(Available records begins)

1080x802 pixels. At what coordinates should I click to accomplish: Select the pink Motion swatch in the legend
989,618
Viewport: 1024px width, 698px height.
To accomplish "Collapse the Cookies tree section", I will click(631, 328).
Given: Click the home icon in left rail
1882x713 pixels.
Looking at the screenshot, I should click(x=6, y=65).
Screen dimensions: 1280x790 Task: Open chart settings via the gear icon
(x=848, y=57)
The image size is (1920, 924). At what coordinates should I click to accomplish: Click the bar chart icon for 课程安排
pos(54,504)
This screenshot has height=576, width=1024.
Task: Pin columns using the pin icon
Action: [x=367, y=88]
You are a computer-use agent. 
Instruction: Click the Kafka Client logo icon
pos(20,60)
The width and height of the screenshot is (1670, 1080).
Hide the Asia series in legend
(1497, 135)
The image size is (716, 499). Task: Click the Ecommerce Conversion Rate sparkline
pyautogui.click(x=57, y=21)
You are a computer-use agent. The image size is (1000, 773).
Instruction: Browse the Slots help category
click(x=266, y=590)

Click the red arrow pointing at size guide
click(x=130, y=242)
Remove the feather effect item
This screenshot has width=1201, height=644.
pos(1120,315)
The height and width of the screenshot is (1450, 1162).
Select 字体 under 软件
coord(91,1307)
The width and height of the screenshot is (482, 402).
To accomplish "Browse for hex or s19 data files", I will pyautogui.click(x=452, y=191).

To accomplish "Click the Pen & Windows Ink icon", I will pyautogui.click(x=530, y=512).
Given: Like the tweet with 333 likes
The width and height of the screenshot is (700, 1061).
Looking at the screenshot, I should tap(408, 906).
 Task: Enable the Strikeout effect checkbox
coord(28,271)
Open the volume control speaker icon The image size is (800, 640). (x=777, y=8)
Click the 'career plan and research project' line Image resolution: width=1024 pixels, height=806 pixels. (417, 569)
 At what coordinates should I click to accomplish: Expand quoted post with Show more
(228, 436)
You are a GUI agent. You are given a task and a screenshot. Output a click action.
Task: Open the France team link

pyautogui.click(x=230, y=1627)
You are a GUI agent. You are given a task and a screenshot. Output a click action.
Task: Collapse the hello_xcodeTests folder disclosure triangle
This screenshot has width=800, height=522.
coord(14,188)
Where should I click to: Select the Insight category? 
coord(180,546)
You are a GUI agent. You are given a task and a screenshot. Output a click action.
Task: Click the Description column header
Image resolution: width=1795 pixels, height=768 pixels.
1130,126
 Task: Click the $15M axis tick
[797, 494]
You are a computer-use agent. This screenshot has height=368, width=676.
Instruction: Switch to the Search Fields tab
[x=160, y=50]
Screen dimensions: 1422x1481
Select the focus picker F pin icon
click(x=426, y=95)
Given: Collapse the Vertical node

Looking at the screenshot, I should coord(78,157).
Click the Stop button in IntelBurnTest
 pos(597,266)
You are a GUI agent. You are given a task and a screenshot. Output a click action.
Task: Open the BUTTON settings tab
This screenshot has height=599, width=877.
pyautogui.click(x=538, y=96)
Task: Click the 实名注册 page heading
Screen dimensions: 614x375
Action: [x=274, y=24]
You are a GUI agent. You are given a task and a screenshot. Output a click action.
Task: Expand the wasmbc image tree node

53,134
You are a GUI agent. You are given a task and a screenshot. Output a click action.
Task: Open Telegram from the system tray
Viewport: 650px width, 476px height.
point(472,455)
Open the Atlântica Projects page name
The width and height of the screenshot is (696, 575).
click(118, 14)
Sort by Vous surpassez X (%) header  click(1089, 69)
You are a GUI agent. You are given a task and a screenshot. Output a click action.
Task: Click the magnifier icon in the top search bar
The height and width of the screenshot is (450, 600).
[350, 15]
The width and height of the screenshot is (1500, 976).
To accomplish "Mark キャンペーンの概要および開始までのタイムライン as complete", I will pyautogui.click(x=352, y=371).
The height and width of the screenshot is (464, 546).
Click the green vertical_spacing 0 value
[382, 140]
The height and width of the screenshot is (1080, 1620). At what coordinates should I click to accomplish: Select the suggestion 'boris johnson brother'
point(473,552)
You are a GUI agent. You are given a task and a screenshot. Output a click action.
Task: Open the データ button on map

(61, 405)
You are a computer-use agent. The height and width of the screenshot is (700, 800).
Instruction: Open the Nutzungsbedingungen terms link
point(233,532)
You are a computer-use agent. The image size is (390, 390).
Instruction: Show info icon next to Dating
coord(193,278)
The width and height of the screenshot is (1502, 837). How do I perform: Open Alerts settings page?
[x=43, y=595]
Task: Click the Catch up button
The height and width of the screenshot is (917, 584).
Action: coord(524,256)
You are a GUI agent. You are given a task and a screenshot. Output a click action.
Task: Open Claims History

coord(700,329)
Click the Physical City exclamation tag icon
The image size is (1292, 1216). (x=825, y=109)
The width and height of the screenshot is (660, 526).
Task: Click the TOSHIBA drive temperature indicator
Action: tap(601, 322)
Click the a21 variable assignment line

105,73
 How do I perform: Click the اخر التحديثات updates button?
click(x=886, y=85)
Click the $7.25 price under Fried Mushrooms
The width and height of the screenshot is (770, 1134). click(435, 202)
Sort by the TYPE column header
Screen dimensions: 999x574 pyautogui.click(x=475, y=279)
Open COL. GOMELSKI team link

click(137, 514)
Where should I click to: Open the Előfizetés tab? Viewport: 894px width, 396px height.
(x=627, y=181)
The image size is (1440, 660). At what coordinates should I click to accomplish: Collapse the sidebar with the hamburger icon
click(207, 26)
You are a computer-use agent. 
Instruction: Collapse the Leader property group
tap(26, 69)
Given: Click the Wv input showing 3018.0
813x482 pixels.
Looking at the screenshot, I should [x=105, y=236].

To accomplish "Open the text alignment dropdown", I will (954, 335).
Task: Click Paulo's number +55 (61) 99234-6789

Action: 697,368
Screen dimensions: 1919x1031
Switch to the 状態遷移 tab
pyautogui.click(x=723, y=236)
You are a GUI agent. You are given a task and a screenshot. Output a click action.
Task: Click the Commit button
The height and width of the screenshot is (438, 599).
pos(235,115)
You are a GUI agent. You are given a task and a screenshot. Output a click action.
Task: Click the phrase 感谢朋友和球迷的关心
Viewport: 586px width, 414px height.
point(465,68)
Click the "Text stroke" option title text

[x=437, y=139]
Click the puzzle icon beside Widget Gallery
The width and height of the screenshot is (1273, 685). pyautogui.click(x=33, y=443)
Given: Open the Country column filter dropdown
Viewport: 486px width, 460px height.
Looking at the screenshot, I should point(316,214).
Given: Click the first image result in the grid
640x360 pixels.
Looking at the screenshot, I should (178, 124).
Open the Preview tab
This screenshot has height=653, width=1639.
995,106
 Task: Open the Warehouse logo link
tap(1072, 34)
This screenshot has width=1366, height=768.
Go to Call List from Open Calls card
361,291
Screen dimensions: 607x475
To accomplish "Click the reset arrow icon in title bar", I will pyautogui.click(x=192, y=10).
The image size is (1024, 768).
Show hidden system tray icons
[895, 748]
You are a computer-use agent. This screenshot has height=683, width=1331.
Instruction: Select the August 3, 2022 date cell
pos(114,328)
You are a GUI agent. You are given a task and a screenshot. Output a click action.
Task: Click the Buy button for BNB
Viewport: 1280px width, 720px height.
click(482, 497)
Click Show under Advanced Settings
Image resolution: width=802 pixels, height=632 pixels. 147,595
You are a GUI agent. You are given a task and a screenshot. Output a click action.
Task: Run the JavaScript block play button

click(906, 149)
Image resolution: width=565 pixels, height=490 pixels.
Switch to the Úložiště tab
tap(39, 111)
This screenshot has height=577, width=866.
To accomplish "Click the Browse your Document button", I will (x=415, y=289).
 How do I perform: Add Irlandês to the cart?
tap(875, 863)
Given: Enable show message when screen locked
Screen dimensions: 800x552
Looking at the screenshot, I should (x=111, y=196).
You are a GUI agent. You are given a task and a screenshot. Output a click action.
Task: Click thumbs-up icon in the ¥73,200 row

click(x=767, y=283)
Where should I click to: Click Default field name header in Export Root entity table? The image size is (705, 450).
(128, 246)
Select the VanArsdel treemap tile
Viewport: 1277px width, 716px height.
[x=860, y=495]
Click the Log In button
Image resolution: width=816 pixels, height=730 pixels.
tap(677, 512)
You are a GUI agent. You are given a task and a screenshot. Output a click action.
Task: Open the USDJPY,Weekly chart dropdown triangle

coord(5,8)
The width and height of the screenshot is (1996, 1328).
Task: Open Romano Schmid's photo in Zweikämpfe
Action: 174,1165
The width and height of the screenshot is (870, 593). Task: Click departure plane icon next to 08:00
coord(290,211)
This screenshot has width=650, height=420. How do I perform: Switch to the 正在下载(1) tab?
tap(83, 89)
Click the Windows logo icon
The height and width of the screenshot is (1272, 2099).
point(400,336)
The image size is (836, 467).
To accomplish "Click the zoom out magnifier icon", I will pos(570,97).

(Available records ends)

Scan the data above for the word "will" and report every line where it is found.

To accomplish "Collapse the Cookies tree section", I will click(631, 328).
To accomplish "Browse for hex or s19 data files", I will pyautogui.click(x=452, y=191).
To accomplish "Click the Pen & Windows Ink icon", I will pyautogui.click(x=530, y=512).
To accomplish "Mark キャンペーンの概要および開始までのタイムライン as complete", I will pyautogui.click(x=352, y=371).
To accomplish "Open the text alignment dropdown", I will (954, 335).
To accomplish "Click the reset arrow icon in title bar", I will pyautogui.click(x=192, y=10).
To accomplish "Click the Browse your Document button", I will (x=415, y=289).
To accomplish "Click the zoom out magnifier icon", I will pos(570,97).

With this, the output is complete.